Floyd was a starting defensive tackle next to Linval Joseph in the 2015 season. Floyd recorded a half a sack in Week 3 against the San Diego Chargers, and half a sack in Week 6 against the Kansas City Chiefs. He did not play in Week 7 against the Detroit Lions due to a knee/ankle injury. He was still hampered by the injury and was listed inactive for the Week 8 match-up against the Chicago Bears.

On May 2, 2016, the Vikings announced that they picked up the fifth-year option of Floyd's contract. Floyd only played in the first game of the season before being inactive for the next 12 games dealing with a knee injury. He was placed on injured reserve on December 12, 2016.

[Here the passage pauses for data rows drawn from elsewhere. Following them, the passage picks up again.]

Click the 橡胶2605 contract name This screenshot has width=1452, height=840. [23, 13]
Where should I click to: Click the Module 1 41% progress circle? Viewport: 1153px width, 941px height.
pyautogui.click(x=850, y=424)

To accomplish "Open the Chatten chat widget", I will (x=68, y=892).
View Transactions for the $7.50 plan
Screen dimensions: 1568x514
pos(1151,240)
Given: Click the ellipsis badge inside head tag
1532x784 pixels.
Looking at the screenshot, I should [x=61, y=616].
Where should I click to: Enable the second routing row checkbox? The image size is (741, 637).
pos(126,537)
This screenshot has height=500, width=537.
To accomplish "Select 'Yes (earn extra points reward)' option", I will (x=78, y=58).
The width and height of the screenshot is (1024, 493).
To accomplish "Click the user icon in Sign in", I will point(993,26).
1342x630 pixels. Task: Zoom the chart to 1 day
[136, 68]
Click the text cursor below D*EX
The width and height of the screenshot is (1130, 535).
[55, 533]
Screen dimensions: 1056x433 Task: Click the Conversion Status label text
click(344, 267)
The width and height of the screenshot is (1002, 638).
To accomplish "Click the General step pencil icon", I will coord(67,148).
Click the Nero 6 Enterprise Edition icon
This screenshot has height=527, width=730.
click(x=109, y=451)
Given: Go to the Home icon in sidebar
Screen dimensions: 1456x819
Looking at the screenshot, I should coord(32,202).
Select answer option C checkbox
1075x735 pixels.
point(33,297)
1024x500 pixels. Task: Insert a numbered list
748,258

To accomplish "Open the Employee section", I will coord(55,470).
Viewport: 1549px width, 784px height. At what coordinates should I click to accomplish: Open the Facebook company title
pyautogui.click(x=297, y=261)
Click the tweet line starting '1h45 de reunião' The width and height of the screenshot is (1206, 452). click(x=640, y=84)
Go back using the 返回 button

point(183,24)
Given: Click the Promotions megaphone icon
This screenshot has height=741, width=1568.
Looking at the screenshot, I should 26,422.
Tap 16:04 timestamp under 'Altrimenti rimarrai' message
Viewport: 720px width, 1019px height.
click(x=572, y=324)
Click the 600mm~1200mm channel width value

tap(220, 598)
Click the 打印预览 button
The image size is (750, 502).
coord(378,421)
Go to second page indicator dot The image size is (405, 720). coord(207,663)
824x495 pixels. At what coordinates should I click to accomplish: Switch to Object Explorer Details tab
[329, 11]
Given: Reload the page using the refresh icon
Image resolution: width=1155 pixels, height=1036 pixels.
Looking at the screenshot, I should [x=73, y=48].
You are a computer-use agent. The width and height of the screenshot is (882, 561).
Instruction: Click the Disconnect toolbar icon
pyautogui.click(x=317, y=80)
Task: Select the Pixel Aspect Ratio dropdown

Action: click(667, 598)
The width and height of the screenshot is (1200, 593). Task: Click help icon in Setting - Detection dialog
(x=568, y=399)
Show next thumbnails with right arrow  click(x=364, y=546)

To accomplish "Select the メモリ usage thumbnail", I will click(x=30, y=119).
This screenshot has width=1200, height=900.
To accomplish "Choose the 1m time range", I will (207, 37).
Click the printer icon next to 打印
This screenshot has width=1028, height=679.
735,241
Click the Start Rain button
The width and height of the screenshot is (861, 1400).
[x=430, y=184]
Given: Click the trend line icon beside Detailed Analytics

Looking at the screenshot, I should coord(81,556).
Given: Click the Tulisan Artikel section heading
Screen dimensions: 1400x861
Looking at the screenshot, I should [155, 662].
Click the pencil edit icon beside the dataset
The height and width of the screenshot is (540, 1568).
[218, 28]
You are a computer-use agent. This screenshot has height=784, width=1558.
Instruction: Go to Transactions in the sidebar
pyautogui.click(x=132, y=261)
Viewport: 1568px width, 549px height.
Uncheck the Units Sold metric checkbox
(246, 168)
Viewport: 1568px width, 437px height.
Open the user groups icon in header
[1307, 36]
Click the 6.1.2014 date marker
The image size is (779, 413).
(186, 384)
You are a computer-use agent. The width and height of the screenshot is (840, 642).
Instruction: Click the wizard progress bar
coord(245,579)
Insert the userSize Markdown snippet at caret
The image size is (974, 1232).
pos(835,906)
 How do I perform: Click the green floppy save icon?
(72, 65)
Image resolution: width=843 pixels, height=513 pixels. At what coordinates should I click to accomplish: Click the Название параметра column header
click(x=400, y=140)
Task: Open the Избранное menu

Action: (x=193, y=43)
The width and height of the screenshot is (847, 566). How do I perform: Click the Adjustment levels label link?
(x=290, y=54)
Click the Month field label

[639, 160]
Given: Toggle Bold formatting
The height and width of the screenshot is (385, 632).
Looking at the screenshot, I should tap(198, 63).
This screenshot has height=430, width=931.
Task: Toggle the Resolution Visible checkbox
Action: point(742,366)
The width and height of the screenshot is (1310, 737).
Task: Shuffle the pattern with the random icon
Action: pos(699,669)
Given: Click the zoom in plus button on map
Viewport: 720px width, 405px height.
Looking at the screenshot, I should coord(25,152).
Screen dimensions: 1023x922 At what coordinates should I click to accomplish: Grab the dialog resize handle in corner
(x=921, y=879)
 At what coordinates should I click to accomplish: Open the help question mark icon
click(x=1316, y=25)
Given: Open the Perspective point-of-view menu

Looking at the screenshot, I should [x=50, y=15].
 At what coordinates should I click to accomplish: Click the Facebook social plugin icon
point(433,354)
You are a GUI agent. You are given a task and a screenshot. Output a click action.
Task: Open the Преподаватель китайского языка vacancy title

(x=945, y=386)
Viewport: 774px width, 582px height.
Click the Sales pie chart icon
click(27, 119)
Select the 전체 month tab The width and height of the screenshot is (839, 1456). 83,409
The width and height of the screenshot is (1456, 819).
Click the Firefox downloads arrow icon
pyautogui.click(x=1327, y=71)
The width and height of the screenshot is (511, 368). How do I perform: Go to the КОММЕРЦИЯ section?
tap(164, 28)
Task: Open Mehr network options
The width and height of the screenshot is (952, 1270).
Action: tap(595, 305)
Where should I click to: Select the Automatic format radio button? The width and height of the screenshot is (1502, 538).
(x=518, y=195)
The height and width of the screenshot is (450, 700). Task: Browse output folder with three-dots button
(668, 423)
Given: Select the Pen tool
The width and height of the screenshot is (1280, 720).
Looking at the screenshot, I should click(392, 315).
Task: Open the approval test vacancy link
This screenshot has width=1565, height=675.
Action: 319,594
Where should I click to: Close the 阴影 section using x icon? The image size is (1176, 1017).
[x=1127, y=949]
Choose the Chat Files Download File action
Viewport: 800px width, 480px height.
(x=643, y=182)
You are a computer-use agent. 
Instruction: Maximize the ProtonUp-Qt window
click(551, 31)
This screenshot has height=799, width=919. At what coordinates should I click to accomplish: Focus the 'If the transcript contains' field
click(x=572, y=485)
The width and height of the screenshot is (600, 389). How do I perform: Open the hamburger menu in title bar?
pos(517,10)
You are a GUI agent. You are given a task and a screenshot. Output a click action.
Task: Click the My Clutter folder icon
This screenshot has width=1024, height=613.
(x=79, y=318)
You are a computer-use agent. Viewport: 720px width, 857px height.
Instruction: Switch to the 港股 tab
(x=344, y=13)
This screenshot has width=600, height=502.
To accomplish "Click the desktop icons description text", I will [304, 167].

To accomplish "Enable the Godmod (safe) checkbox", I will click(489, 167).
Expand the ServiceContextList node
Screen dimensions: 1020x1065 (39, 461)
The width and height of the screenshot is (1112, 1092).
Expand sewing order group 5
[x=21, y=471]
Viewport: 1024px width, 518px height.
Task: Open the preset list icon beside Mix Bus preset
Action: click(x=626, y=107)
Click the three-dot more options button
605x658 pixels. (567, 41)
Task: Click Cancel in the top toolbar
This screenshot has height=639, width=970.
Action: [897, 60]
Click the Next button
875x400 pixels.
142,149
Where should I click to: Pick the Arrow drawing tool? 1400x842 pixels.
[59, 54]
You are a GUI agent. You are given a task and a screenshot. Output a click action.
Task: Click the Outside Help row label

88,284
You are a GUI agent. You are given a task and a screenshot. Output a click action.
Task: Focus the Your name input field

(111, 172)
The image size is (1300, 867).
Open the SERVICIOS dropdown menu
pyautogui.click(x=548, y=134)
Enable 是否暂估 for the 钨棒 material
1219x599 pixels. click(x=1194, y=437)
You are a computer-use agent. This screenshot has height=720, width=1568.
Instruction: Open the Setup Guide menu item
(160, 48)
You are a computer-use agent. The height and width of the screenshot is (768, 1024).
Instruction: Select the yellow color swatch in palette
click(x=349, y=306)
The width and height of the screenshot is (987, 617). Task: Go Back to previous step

On March 30, 2017, it was revealed that Floyd was diagnosed with nerve damage in his knee following meniscus surgery in September 2016. With the lingering nerve damage, some projected that it could be career threatening. He was placed on the reserve/non-football injury list on September 2, 2017.

In November 2018, Floyd filed a $180 million medical malpractice lawsuit against Dr. James Andrews for causing him debilitating muscle and nerve damage after performing an unpermitted knee surgery on him in September 2016.

Pre-draft measurables
| Height | Weight | Arm length | Hand span | 40-yard dash | 10-yard split | 20-yard split | 20-yard shuttle | Three-cone drill | Vertical jump | Broad jump |
| 6 ft 2+5⁄8 in (1.90 m) | 297 lb (135 kg) | 31+3⁄4 in (0.81 m) | 10+1⁄8 in (0.26 m) | 4.92 s | 1.70 s | 2.80 s | 4.75 s | 7.40 s | 30 in (0.76 m) | 8 ft 10 in (2.69 m) |
All values from NFL Combine

==Career statistics==

College
Statistics: Tackles; Interceptions; Fumbles
Season: GP; GS; Total; Solo; Ast; Sck; Tfl; PDef; Int; Yds; Avg; Lng; TDs; FF; FR; FR YDS; TDs
2010: 11; 3; 23; 10; 13; 0; 6.5; 0; 0; 0; 0; 0; 0; 0; 0; 0; 0
2011: 13; 11; 46; 19; 27; 1.5; 6.5; 1; 0; 0; 0; 0; 0; 0; 0; 0; 0
2012: 13; 13; 46; 29; 17; 3; 13; 0; 0; 0; 0; 0; 0; 1; 0; 0; 0
Totals: 37; 25; 115; 58; 57; 4.5; 26; 1; 0; 0; 0; 0; 0; 1; 0; 0; 0

NFL
Statistics: Tackles; Interceptions; Fumbles
Season: GP; GS; Total; Solo; Ast; Sck; Sfty; PDef; Int; Yds; Avg; Lng; TDs; FF; FR; FR YDS; TDs
2013: 16; 1; 19; 9; 10; 2.5; --; 2; 0; 0; 0; 0; 0; 1; 0; 0; 0
2014: 14; 11; 42; 29; 13; 4.5; --; 1; 0; 0; 0; 0; 0; 0; 0; 0; 0
2015: 13; 12; 34; 19; 15; 2.5; --; 1; 0; 0; 0; 0; 0; 0; 0; 0; 0
2016: 1; 0; 0; 0; 0; 0; --; 0; 0; 0; 0; 0; 0; 0; 0; 0; 0
Totals: 44; 24; 95; 57; 38; 9.5; --; 4; 0; 0; --; 0; 0; 1; 0; 0; 0

==Coaching career==
After Floyd retired from playing football, he returned to his hometown of Philadelphia and quickly realized his interest in coaching after accepting an offer to be the defensive coordinator for Benjamin Franklin High School in 2019. Two years later, he accepted an offer from Dan Mullen to be a volunteer student assistant at Florida, Floyd's alma mater. Floyd spent the 2021 and 2022 seasons working as an undergraduate student assistant at Florida, assisting with the defensive line, while simultaneously completing his bachelor's degree. Additionally, Floyd interned for the Dallas Cowboys during their 2022 training camp as part of the Bill Walsh Diversity Coaching Fellowship, working with his former Florida defensive coordinator, then-Cowboys defensive coordinator Dan Quinn. Floyd returned to Florida in August, retaining his role as a student assistant coach for the remainder of the 2022 season. He graduated from Florida with a bachelor's degree in sociology in May 2023.

On February 19, 2023, Floyd was hired by the Cowboys in a full-time role as an assistant defensive line and defensive quality control coach. On February 15, 2024, he was hired by the Washington Commanders as an assistant defensive line coach, again reuniting with Quinn, who had recently been named head coach of the Commanders. Following the 2025 season and the hiring of Daronte Jones as the team's new defensive coordinator, Floyd was not retained as part of the defensive staff and let go on January 31, 2026.

On July 7, 2026, Floyd was announced as the defensive line coach for the Georgetown Hoyas.